Webb’s research has largely focused on why Arctic lakes are disappearing far more quickly than expected. She found that the decreases in surface water over the last 20 years have been correlated with two distinct climate variables. The first, not surprisingly, is increasing temperatures. The second and far more puzzling factor to researchers is the climate-driven increase in rainfall.
It may seem counterintuitive that more rain could lead to fewer lakes. “We were like, why in what world does this make sense?” Webb said. But because autumnal rain is warmer than the frozen ground, it brings a whole lot of heat to the underlying permafrost.
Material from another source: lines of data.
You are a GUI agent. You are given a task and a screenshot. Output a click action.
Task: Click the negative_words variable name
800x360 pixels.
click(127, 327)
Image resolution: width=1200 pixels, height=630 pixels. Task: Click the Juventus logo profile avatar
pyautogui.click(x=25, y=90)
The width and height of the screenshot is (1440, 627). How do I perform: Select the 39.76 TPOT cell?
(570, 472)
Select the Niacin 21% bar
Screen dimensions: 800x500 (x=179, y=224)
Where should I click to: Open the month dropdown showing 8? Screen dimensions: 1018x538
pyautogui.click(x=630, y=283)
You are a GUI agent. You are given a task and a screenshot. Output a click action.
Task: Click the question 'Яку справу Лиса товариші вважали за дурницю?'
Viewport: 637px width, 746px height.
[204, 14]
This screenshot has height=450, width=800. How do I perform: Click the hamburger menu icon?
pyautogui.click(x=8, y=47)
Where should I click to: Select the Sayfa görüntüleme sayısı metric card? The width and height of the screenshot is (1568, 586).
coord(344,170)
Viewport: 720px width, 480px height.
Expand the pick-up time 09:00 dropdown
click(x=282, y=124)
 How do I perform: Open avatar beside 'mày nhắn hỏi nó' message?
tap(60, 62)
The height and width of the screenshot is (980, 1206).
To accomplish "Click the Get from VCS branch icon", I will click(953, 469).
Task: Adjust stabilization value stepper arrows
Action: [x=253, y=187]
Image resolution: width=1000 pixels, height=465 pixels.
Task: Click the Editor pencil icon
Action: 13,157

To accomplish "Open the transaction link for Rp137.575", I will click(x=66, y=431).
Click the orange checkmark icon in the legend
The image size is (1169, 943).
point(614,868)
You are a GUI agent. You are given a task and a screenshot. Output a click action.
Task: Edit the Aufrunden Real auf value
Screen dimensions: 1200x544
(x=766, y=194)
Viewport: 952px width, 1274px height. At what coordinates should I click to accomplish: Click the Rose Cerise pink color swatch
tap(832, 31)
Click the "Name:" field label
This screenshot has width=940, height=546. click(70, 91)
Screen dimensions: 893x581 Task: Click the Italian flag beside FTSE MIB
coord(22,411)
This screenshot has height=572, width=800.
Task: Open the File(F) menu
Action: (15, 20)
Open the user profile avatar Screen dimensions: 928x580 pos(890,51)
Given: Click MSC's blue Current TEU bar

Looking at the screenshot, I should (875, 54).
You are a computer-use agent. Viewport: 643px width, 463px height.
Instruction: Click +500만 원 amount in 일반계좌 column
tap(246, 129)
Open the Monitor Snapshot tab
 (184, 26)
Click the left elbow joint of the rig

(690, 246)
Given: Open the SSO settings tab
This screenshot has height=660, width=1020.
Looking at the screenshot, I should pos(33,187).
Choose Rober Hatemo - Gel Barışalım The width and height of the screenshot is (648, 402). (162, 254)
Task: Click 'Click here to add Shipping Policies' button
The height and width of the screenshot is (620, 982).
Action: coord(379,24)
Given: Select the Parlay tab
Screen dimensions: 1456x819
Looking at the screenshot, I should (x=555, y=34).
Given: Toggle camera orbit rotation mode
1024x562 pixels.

That warmth can open up underground channels that drain surface water.
“This drying of lakes was expected,” says Webb, “but it’s happening way earlier than the models projected.”
But time is short to figure out what it all means for the Arctic and beyond. Researchers in the area lost two years of fieldwork due to the COVID-19 pandemic, and many projects were further delayed by the proposal backlog for expedition funding. Even the unpredictable Arctic weather can turn against scientists, with certain expeditions requiring clear skies in order for helicopters to take scientists to key sample sites. Mueller remembers an expedition where fog and rain delayed his team’s arrival by 10 days. “By the time we actually got there, we basically got the bare minimum of what we needed done,” he said.
For those lucky enough to have procured samples from the disappearing ecosystems of the Arctic, those materials have taken on a new significance.
In Quebec City, Thaler analyzes small amounts of freshwater drawn during a 2016 excursion to Milne Fjord’s epishelf lake. The lake is no more, but the samples teem with life. Thaler goes through each one, trapping bacteria, viruses, and other microbial DNA in filters.
“We had looked at other parts of the Milne Epishelf Lake’s ecosystem but never the viruses,” she said. “Because it’s so dark, cold, and poor in nutrients, most of what’s in the lake is tiny microscopic life — so viruses can make huge differences in which species are going to thrive.
Thaler and her team found that in terms of viruses, the lake had been 25 percent more abundant and diverse compared to the marine layer beneath.
“Everything that is going on in terms of photosynthesis, respiration, and releasing carbon is actually being driven by this microscopic community,” she said. “We wanted to know, are there species or genetic codes or different traits that are only found in this one lake? Now, anything that was unique or special about it has been lost forever.”
Much like the journal entries from 1875, the lake’s samples offer a glimpse into the ecosystems of the past – a historic snapshot of a bygone world. For his part, Mueller thinks back on his work at Milne Fjord with a feeling of apprehension and urgency — but also hope.
“It’s an environment that is stunningly beautiful and rather unique. It would be nice to fully characterize it and understand it before it’s lost forever,” he said. “There’s no local solution to any of this – it’s a global problem, so we need global changes to address this.”